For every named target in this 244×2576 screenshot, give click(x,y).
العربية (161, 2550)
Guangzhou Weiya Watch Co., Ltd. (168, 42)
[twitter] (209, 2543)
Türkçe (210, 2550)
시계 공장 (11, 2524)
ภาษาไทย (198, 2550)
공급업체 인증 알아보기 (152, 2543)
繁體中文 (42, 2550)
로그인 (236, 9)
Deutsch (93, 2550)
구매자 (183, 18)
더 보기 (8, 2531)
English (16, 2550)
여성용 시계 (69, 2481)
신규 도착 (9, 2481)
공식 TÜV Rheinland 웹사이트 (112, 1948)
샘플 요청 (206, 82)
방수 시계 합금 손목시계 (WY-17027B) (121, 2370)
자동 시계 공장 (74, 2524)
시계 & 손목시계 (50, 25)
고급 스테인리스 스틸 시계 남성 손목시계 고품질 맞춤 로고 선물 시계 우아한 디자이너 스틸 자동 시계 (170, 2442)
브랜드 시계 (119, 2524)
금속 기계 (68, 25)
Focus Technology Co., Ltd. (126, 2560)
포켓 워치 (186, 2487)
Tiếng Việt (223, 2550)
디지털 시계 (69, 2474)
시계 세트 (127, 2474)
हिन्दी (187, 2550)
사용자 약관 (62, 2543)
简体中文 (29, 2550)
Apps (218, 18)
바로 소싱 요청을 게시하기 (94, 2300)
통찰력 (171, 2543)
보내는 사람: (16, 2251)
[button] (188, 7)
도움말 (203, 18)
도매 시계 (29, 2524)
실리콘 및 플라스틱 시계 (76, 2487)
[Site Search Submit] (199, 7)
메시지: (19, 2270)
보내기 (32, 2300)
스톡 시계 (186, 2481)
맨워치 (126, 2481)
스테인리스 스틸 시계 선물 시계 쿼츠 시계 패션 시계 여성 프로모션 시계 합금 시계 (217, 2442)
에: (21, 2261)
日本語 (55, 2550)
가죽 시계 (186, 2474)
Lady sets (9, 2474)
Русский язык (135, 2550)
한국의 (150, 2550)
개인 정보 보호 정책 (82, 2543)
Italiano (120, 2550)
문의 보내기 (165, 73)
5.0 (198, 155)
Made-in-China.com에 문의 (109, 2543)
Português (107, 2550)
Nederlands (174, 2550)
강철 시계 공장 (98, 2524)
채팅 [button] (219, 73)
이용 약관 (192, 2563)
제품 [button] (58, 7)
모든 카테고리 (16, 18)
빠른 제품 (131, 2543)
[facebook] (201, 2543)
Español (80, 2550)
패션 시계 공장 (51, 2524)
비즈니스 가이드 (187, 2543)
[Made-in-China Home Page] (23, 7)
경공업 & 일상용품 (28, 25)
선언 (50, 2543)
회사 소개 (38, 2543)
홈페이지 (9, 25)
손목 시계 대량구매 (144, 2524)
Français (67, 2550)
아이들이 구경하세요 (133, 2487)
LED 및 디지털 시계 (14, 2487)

Work instruction: After locating the line holding "자동 시계 공장 (74, 2524)" above, output exactly that line and every line after it through the line holding "가죽 시계 (186, 2474)". Include nothing else.

Response box:
자동 시계 공장 (74, 2524)
시계 & 손목시계 (50, 25)
고급 스테인리스 스틸 시계 남성 손목시계 고품질 맞춤 로고 선물 시계 우아한 디자이너 스틸 자동 시계 (170, 2442)
브랜드 시계 (119, 2524)
금속 기계 (68, 25)
Focus Technology Co., Ltd. (126, 2560)
포켓 워치 (186, 2487)
Tiếng Việt (223, 2550)
디지털 시계 (69, 2474)
시계 세트 (127, 2474)
हिन्दी (187, 2550)
사용자 약관 (62, 2543)
简体中文 (29, 2550)
Apps (218, 18)
바로 소싱 요청을 게시하기 (94, 2300)
통찰력 (171, 2543)
보내는 사람: (16, 2251)
[button] (188, 7)
도움말 (203, 18)
도매 시계 (29, 2524)
실리콘 및 플라스틱 시계 (76, 2487)
[Site Search Submit] (199, 7)
메시지: (19, 2270)
보내기 (32, 2300)
스톡 시계 (186, 2481)
맨워치 (126, 2481)
스테인리스 스틸 시계 선물 시계 쿼츠 시계 패션 시계 여성 프로모션 시계 합금 시계 (217, 2442)
에: (21, 2261)
日本語 (55, 2550)
가죽 시계 (186, 2474)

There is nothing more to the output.